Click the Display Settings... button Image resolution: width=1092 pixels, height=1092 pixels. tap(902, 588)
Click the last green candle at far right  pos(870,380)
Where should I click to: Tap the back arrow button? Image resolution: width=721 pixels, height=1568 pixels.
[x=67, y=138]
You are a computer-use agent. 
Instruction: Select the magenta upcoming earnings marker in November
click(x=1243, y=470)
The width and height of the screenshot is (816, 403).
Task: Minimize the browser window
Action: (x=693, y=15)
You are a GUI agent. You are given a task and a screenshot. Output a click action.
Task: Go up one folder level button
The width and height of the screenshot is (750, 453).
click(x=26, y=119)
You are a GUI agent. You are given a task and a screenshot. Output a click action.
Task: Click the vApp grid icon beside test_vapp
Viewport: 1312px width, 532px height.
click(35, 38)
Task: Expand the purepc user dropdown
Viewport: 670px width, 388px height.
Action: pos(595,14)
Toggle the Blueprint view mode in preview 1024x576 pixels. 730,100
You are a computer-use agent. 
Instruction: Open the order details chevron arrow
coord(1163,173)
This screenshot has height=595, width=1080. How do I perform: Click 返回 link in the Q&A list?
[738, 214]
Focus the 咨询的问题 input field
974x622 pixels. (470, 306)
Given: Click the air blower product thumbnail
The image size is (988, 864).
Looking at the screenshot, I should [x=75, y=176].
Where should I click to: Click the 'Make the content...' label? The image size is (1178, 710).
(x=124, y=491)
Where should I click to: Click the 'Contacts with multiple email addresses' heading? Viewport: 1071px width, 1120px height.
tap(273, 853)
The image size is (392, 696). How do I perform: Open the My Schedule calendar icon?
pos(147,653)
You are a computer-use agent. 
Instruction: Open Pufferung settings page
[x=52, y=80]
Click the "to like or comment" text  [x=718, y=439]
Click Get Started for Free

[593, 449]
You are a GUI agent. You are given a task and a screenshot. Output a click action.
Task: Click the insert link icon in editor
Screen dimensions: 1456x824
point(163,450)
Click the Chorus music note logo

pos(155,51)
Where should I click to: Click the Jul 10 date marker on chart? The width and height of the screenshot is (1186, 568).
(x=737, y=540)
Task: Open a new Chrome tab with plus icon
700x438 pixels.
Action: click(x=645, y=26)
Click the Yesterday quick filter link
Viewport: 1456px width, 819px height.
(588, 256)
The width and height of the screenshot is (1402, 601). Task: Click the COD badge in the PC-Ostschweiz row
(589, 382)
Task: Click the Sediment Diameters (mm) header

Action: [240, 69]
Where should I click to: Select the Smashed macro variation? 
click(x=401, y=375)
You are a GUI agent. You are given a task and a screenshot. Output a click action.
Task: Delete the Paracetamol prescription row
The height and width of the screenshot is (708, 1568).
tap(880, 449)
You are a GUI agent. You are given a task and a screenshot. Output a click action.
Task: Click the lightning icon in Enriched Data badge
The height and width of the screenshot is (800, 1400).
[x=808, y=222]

- [Task item] Each record above should be repeated exactly as it appears.

- [Response area]
Click the Display Settings... button Image resolution: width=1092 pixels, height=1092 pixels. tap(902, 588)
Click the last green candle at far right  pos(870,380)
Where should I click to: Tap the back arrow button? Image resolution: width=721 pixels, height=1568 pixels.
[x=67, y=138]
You are a computer-use agent. 
Instruction: Select the magenta upcoming earnings marker in November
click(x=1243, y=470)
The width and height of the screenshot is (816, 403).
Task: Minimize the browser window
Action: (x=693, y=15)
You are a GUI agent. You are given a task and a screenshot. Output a click action.
Task: Go up one folder level button
The width and height of the screenshot is (750, 453).
click(x=26, y=119)
You are a GUI agent. You are given a task and a screenshot. Output a click action.
Task: Click the vApp grid icon beside test_vapp
Viewport: 1312px width, 532px height.
click(35, 38)
Task: Expand the purepc user dropdown
Viewport: 670px width, 388px height.
Action: pos(595,14)
Toggle the Blueprint view mode in preview 1024x576 pixels. 730,100
You are a computer-use agent. 
Instruction: Open the order details chevron arrow
coord(1163,173)
This screenshot has height=595, width=1080. How do I perform: Click 返回 link in the Q&A list?
[738, 214]
Focus the 咨询的问题 input field
974x622 pixels. (470, 306)
Given: Click the air blower product thumbnail
The image size is (988, 864).
Looking at the screenshot, I should [x=75, y=176].
Where should I click to: Click the 'Make the content...' label? The image size is (1178, 710).
(x=124, y=491)
Where should I click to: Click the 'Contacts with multiple email addresses' heading? Viewport: 1071px width, 1120px height.
tap(273, 853)
The image size is (392, 696). How do I perform: Open the My Schedule calendar icon?
pos(147,653)
You are a computer-use agent. 
Instruction: Open Pufferung settings page
[x=52, y=80]
Click the "to like or comment" text  [x=718, y=439]
Click Get Started for Free

[593, 449]
You are a GUI agent. You are given a task and a screenshot. Output a click action.
Task: Click the insert link icon in editor
Screen dimensions: 1456x824
point(163,450)
Click the Chorus music note logo

pos(155,51)
Where should I click to: Click the Jul 10 date marker on chart? The width and height of the screenshot is (1186, 568).
(x=737, y=540)
Task: Open a new Chrome tab with plus icon
700x438 pixels.
Action: click(x=645, y=26)
Click the Yesterday quick filter link
Viewport: 1456px width, 819px height.
(588, 256)
The width and height of the screenshot is (1402, 601). Task: Click the COD badge in the PC-Ostschweiz row
(589, 382)
Task: Click the Sediment Diameters (mm) header

Action: [240, 69]
Where should I click to: Select the Smashed macro variation? 
click(x=401, y=375)
You are a GUI agent. You are given a task and a screenshot. Output a click action.
Task: Delete the Paracetamol prescription row
The height and width of the screenshot is (708, 1568).
tap(880, 449)
You are a GUI agent. You are given a task and a screenshot. Output a click action.
Task: Click the lightning icon in Enriched Data badge
The height and width of the screenshot is (800, 1400).
[x=808, y=222]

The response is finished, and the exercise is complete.